(Source data)
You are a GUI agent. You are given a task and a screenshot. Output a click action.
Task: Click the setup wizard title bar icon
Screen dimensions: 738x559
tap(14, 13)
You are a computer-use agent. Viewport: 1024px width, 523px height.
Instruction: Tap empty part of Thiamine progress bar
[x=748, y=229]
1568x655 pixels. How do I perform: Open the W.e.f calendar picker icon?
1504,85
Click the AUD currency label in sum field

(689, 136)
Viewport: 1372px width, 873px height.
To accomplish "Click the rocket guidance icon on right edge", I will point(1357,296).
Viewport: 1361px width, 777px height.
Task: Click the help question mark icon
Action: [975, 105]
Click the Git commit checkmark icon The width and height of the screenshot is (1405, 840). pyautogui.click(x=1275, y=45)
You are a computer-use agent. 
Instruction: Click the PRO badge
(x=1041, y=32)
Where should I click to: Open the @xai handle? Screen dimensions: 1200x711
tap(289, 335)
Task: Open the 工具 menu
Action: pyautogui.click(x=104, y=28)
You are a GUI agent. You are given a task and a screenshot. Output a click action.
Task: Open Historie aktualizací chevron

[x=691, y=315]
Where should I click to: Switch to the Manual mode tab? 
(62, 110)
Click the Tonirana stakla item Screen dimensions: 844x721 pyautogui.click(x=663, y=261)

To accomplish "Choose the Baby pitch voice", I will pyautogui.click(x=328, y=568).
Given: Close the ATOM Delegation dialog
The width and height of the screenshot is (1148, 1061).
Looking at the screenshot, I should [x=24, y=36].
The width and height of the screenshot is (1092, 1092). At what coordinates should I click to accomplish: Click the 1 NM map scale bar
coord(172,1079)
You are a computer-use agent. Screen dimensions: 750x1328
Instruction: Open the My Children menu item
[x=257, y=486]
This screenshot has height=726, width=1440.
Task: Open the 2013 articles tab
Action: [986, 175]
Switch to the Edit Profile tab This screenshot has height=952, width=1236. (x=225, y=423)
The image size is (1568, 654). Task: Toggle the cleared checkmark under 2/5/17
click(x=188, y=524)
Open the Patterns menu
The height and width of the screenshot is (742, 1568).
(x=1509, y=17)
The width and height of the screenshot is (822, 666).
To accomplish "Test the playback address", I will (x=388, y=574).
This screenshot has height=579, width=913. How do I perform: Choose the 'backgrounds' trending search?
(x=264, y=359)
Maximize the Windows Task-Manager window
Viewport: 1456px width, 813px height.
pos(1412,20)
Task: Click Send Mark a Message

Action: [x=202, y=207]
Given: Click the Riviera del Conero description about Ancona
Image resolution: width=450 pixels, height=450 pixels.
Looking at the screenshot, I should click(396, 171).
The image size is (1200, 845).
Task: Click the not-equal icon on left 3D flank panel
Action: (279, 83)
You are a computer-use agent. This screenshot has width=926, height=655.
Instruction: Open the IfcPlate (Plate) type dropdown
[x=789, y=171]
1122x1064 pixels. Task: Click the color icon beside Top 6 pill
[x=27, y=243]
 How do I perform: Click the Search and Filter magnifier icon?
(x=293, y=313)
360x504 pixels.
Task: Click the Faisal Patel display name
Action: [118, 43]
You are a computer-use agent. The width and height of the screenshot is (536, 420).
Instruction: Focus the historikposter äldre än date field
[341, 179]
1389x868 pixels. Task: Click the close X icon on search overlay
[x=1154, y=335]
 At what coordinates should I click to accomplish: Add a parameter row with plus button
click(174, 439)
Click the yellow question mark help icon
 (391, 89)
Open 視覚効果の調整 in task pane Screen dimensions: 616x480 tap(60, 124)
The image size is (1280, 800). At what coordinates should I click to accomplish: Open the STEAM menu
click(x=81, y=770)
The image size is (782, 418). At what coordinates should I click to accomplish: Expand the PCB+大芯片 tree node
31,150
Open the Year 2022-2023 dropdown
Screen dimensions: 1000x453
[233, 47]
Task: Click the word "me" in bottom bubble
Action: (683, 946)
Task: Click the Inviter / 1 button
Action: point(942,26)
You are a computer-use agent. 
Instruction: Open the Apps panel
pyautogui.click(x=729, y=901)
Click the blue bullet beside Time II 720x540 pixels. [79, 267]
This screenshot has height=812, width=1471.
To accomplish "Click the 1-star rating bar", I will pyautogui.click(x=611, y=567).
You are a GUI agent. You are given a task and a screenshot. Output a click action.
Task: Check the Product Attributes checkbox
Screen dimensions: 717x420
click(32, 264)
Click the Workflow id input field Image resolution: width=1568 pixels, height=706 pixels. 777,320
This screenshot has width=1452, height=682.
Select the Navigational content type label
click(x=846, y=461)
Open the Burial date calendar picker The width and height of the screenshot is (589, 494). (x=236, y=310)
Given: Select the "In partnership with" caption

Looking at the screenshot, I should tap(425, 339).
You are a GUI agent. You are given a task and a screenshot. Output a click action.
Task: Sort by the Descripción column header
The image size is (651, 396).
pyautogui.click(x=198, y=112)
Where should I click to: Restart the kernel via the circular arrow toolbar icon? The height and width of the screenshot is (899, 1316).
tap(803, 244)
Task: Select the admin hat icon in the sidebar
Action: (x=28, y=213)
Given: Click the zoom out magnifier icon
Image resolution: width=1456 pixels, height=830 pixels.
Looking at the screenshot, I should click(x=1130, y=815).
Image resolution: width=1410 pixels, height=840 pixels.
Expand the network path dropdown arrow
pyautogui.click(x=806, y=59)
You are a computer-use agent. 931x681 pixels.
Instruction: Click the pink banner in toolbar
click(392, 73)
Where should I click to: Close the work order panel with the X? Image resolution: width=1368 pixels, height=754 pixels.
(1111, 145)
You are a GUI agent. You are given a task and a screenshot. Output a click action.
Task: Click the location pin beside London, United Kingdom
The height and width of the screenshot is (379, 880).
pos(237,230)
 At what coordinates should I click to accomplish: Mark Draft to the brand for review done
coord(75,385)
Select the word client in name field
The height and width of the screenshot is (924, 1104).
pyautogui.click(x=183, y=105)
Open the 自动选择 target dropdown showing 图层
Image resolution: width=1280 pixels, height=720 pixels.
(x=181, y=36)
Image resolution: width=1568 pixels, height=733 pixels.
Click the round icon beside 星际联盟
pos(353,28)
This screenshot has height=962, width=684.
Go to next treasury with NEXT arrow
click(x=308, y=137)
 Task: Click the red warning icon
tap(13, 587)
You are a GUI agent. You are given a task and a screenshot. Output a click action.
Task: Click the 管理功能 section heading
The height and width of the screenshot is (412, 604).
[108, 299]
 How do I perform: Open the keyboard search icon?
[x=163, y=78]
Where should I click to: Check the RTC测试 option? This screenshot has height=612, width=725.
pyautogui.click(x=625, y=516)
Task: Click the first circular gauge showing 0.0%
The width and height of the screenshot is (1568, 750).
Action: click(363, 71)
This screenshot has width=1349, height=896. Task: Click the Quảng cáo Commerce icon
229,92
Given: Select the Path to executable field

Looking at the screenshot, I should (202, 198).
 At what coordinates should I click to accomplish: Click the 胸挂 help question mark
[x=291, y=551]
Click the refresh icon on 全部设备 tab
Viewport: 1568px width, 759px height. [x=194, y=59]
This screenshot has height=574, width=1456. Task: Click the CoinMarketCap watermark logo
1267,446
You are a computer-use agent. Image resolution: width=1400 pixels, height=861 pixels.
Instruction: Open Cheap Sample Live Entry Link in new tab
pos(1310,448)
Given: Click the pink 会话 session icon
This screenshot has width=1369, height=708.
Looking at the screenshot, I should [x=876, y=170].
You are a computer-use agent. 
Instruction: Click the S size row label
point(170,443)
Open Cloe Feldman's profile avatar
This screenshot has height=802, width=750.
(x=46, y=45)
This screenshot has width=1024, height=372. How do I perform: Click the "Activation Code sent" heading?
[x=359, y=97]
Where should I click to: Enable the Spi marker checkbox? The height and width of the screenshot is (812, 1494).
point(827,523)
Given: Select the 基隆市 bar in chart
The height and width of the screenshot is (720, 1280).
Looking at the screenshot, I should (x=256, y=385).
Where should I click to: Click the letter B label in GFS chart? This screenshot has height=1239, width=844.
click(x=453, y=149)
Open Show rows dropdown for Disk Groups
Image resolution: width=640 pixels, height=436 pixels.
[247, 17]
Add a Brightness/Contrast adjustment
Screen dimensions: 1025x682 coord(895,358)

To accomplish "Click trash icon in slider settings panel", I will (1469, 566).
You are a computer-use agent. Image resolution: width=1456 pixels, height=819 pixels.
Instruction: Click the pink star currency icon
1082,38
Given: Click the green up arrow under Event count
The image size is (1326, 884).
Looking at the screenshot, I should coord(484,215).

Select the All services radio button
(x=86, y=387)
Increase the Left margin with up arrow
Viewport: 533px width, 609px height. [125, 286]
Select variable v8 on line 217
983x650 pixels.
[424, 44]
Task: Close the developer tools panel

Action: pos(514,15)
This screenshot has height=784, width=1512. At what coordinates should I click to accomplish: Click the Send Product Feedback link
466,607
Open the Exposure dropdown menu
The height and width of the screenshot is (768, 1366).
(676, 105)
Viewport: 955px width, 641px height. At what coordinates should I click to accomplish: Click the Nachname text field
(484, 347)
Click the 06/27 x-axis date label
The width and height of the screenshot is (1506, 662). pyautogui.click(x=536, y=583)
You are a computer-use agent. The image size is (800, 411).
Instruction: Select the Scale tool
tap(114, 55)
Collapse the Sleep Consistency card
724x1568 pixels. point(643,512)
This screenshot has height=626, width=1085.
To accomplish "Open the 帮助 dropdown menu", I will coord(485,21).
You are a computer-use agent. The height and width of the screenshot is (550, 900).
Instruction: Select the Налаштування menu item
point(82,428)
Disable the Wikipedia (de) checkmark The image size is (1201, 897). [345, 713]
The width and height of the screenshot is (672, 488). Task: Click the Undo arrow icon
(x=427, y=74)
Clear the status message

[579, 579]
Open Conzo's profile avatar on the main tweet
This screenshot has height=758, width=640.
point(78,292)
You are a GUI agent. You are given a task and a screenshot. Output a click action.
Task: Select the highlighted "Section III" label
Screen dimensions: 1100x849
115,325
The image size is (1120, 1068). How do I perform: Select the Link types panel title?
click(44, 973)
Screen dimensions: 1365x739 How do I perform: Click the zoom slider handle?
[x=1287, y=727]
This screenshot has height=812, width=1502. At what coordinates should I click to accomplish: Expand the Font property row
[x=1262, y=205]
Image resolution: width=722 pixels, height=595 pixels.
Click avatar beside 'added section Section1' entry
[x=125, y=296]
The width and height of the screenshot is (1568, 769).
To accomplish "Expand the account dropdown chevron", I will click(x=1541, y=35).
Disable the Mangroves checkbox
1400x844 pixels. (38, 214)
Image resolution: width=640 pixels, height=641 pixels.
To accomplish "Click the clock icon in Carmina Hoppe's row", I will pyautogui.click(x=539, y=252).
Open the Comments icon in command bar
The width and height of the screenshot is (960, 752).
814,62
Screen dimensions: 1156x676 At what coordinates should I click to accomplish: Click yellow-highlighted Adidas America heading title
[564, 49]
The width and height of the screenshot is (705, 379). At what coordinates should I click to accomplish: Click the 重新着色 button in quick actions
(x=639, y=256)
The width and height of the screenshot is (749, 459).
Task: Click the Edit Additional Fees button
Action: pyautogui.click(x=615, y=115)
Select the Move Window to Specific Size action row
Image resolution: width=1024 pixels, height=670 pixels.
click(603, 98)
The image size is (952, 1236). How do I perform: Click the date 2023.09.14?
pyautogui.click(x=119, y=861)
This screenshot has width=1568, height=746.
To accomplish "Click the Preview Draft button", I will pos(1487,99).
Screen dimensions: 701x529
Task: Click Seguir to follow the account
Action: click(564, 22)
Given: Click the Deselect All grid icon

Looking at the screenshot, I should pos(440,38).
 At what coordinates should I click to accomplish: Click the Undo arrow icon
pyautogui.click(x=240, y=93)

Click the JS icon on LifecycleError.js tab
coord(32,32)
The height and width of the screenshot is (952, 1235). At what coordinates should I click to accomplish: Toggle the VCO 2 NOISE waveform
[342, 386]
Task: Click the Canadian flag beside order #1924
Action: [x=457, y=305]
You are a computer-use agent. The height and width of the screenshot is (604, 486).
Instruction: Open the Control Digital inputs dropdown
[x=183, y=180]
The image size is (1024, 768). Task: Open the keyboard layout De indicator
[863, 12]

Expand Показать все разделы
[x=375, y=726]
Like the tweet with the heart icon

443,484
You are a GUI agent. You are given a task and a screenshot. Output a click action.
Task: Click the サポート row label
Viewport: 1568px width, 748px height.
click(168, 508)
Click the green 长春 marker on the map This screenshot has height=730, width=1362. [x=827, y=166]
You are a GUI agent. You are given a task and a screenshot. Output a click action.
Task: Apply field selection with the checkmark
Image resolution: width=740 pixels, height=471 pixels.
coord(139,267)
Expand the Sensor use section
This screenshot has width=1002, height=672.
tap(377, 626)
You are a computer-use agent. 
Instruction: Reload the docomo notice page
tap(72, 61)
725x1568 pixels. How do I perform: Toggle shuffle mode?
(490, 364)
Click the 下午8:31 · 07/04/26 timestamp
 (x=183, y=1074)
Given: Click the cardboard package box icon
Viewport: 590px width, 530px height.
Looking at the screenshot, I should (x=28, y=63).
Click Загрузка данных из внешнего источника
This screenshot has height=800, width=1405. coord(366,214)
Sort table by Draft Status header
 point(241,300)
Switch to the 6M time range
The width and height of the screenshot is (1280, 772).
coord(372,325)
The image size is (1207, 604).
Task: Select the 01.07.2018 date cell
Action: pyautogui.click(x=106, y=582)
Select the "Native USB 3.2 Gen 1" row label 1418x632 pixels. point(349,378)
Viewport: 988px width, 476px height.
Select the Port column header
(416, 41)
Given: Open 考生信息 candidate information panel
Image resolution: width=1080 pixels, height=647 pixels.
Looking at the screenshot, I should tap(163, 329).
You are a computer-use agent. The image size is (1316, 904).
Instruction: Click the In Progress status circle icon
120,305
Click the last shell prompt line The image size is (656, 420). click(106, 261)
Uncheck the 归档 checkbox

→ **Problem requirements**:
Looking back over the data above, restate word for word the lines that begin at the line with "Instruction: Click the pink banner in toolbar" and end at the line with "Task: Click the location", inclusive.

→ **Answer to the problem**:
Instruction: Click the pink banner in toolbar
click(392, 73)
Where should I click to: Close the work order panel with the X? Image resolution: width=1368 pixels, height=754 pixels.
(1111, 145)
You are a GUI agent. You are given a task and a screenshot. Output a click action.
Task: Click the location pin beside London, United Kingdom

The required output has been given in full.